Over the ensuing years, I have read, listened to on radio, or watched on TV countless interviews with Alydar's trainer, John Veitch, about the 1978 Triple Crown rivalry with Affirmed.  With my hand to the Lord, not once have I ever heard him even mention Alydar's failure to change leads.  Not so much as a hint, never mind an actual acknowledgement.  Just as puzzling, I have never read nor heard a single interviewer put the question directly to Mr. Veitch about Alydar's repeated and inexplicable failure to do in the 15th, 16th, and 17th races of his career what most quality race horses are taught to do by their trainers before they ever step foot on a race track to compete for the first time: change leads!

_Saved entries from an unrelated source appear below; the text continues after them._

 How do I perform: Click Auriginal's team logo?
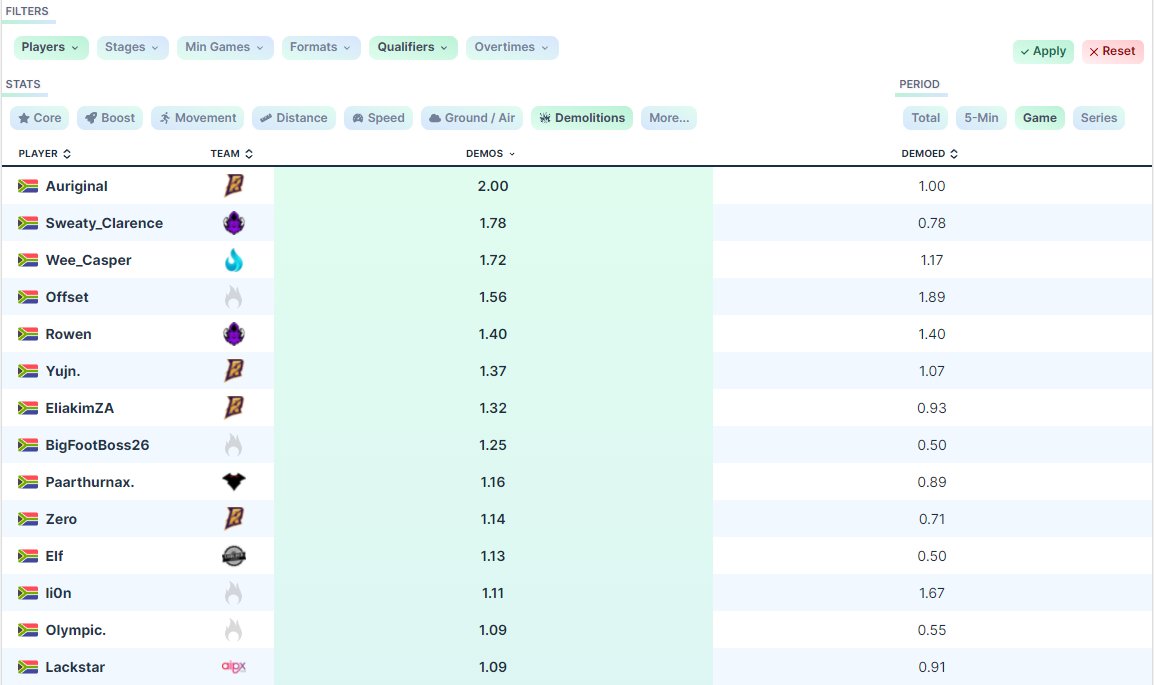pos(233,186)
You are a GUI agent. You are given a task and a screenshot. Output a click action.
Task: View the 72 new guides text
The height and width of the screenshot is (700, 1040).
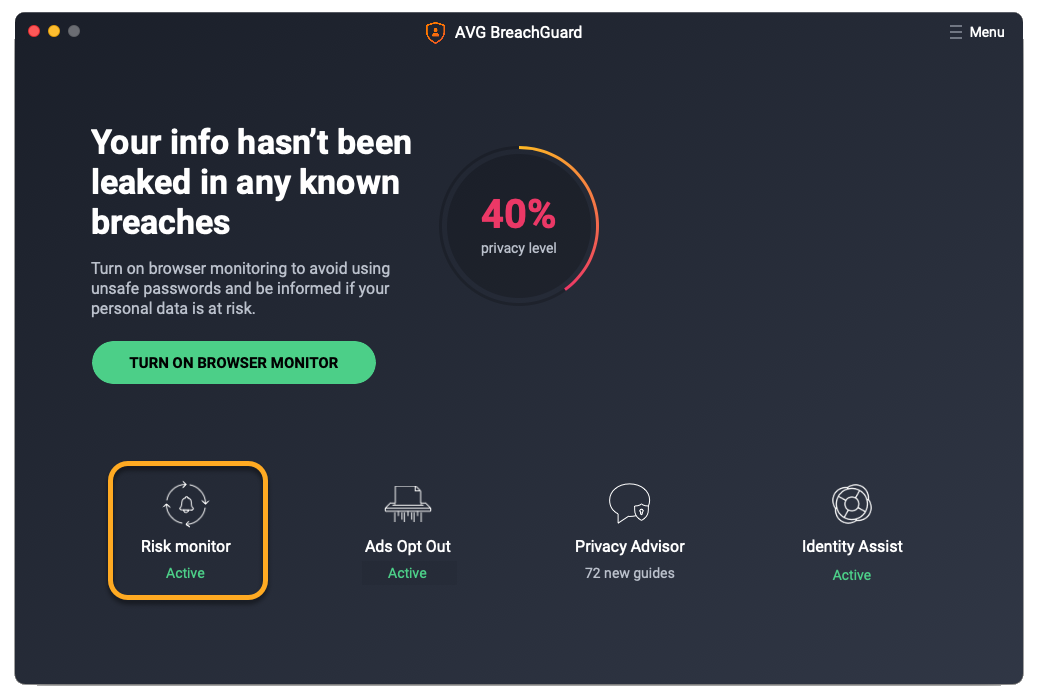(630, 573)

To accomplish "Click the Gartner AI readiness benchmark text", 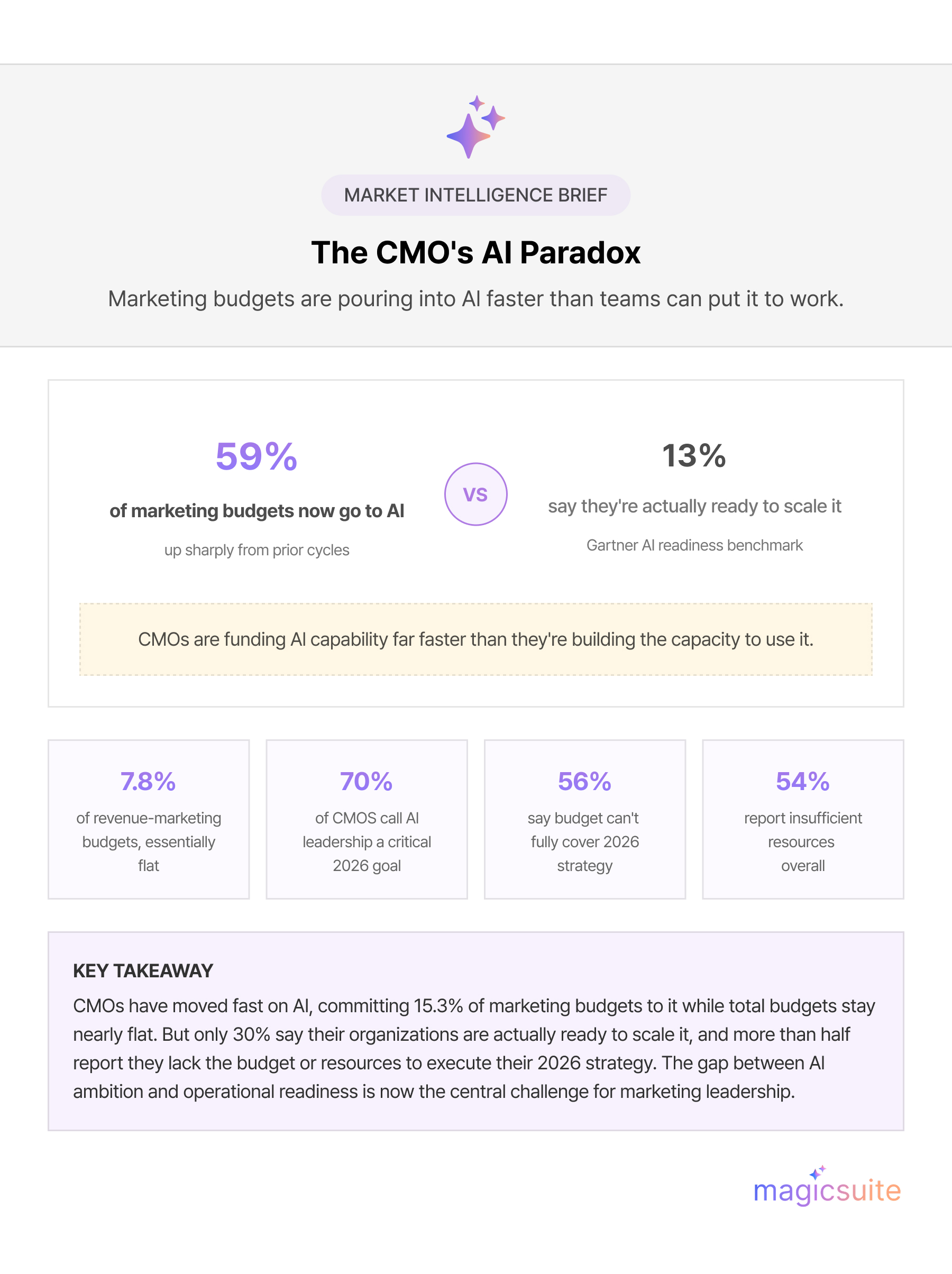I will 694,545.
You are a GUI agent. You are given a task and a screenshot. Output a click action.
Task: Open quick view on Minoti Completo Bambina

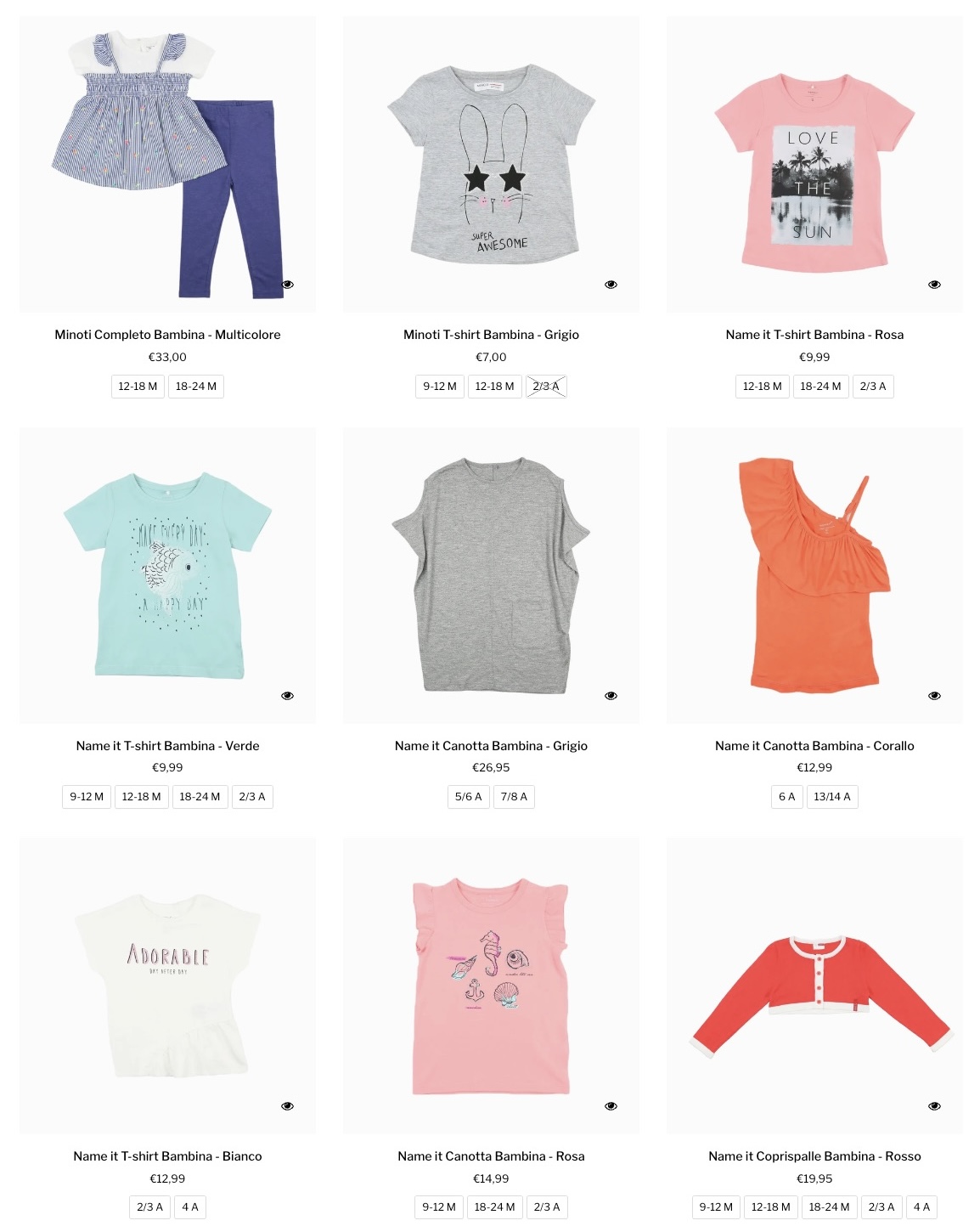[288, 285]
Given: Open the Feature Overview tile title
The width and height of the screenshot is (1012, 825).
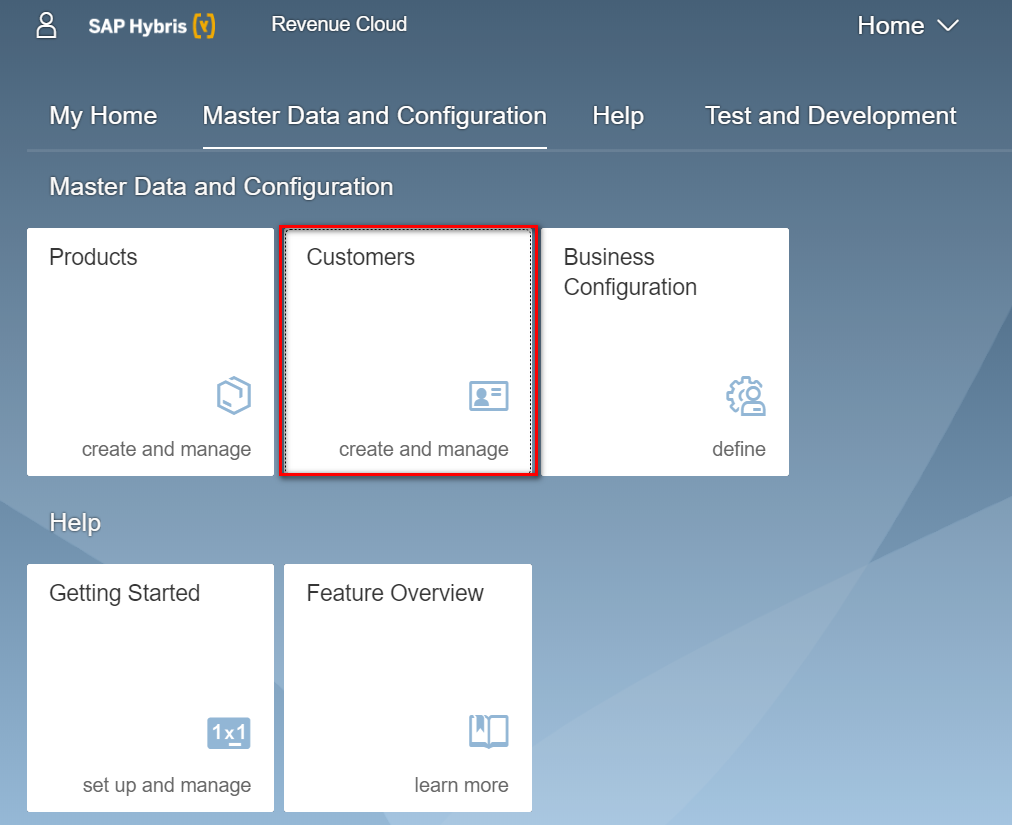Looking at the screenshot, I should pyautogui.click(x=395, y=593).
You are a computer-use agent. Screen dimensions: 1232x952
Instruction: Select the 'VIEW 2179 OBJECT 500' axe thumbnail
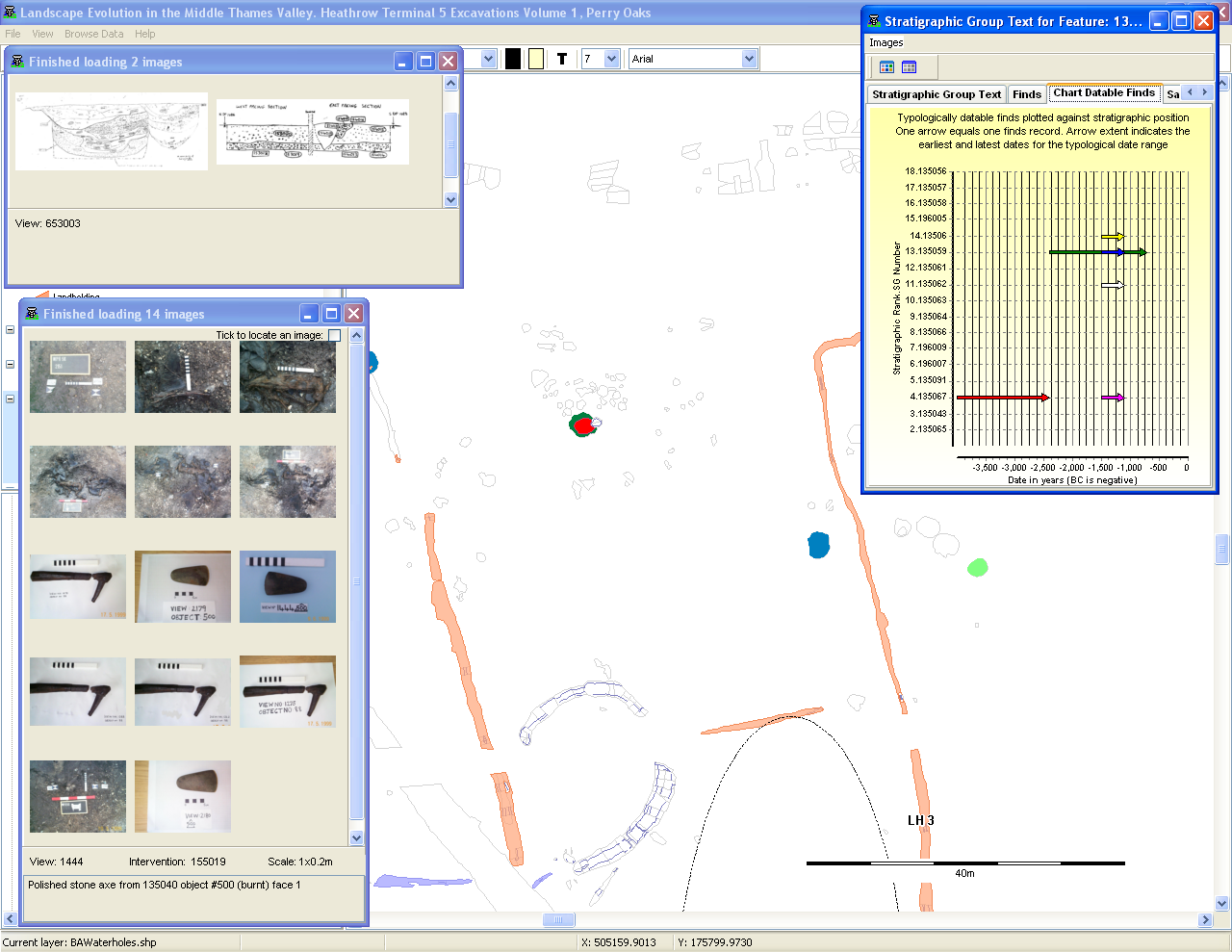point(183,586)
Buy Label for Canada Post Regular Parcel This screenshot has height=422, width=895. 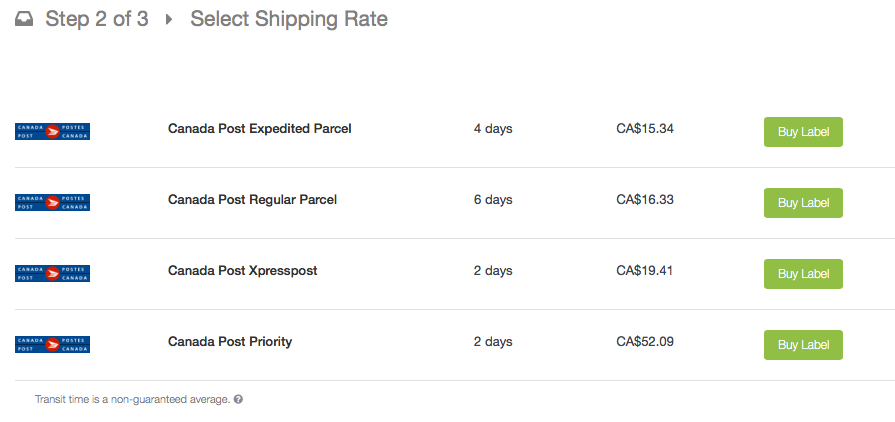(803, 203)
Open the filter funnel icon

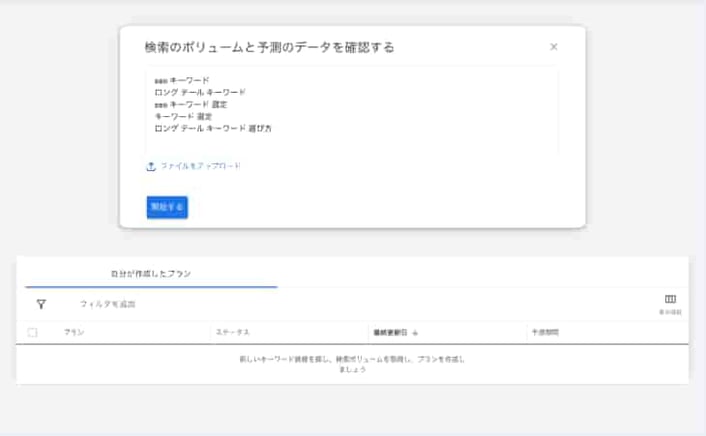[41, 304]
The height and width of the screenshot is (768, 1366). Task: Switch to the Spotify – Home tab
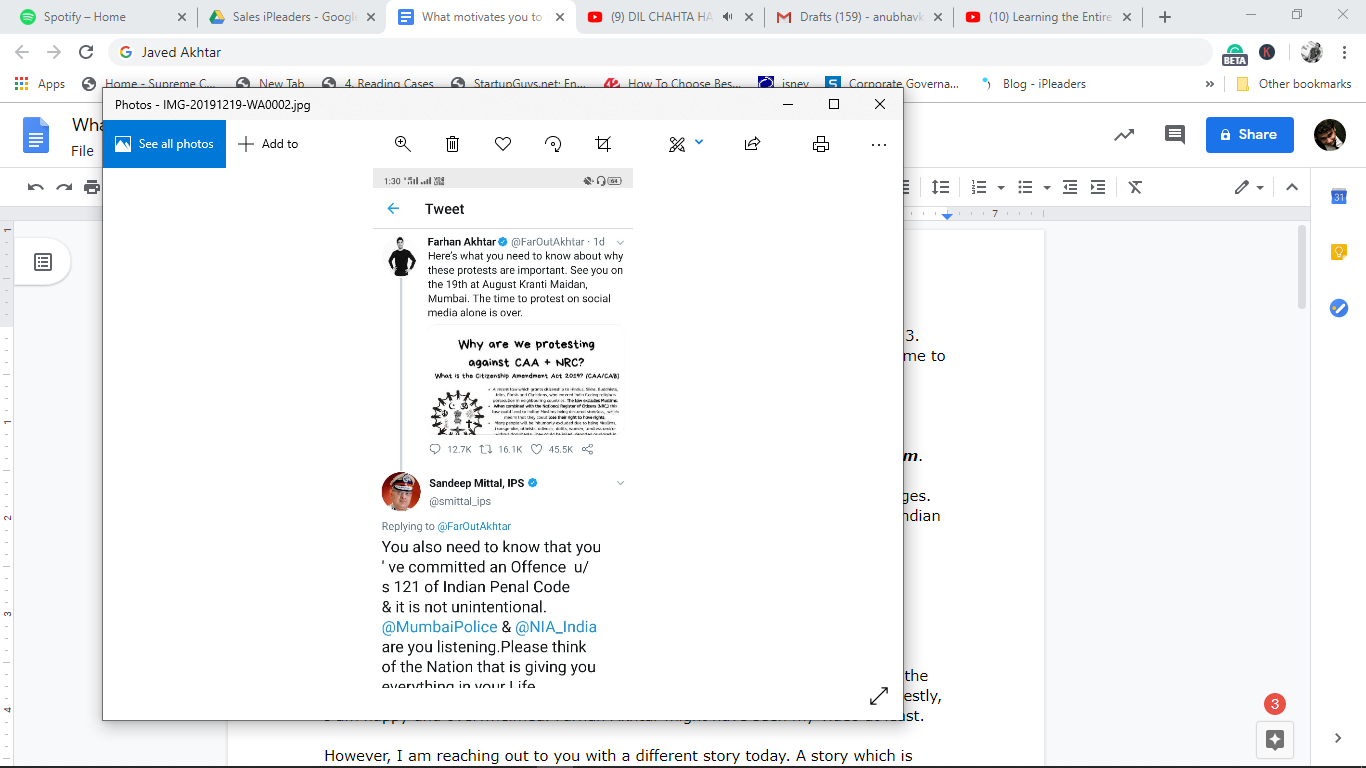(x=98, y=17)
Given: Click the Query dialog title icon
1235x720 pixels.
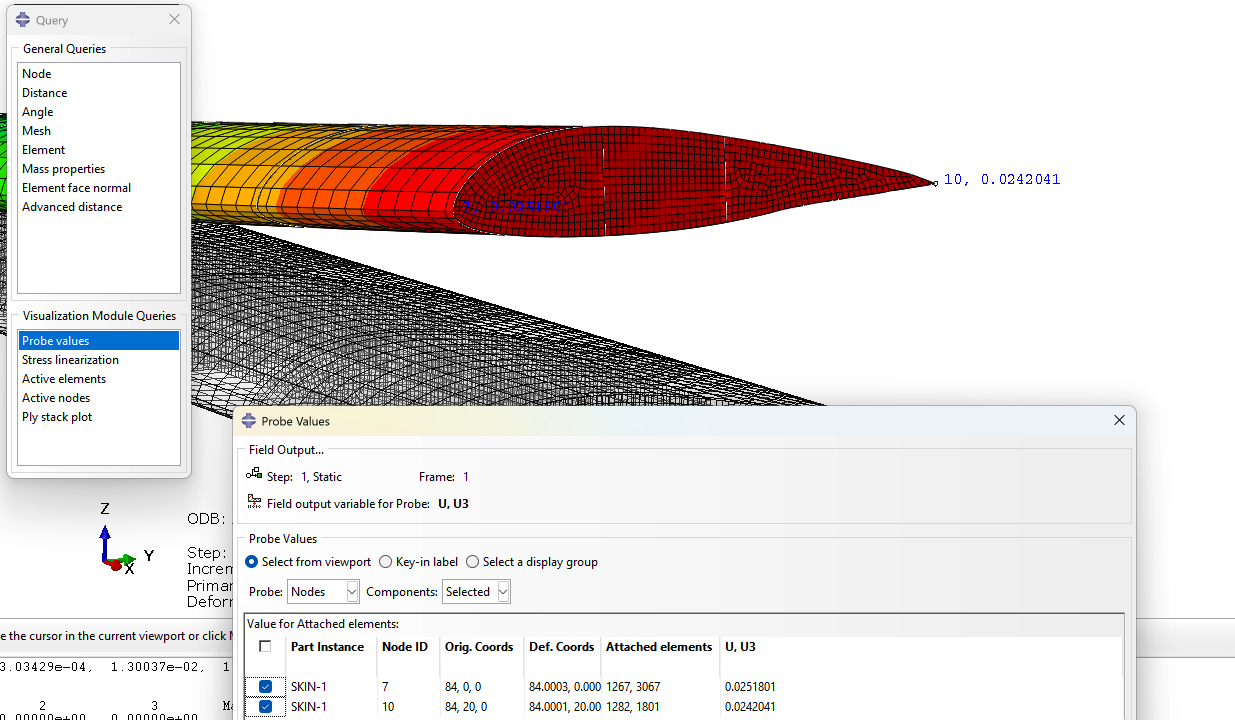Looking at the screenshot, I should pyautogui.click(x=23, y=20).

That Hall of Fame trainer John Veitch had no idea at the time that Alydar was failing to change leads in the stretch during the entire Triple Crown series is an inarguable contention whose proof lives in infamy in the video archives of this series.  If he had, surely he would have 1) Changed bits; 2) Changed riders; or, at the very least 3) Instructed Jorge Valesquez to jerk Alydar's head into the grandstand crowd at Belmont Park if need be to get him "over." 

In fact, none of those things happened.  And just as I was convinced 30 years ago that John Veitch had no idea at the time ... no conception ... no earthly clue that Alydar was running on his wrong lead throughout the entire Triple Crown series, nothing that has happened since leads me to believe Mr. Veitch is aware of that fact 30 years later.

And even if he is, and is smart enough never to mention it aloud, the idea that horse racing has inducted into its most hallowed hall a trainer whose searing ignorance of one of the most fundamental tenets of his craft deprived the entire racing world from seeing the true and full potential of one its generation's greatest equine athletes is a pill I find very, very hard to swallow.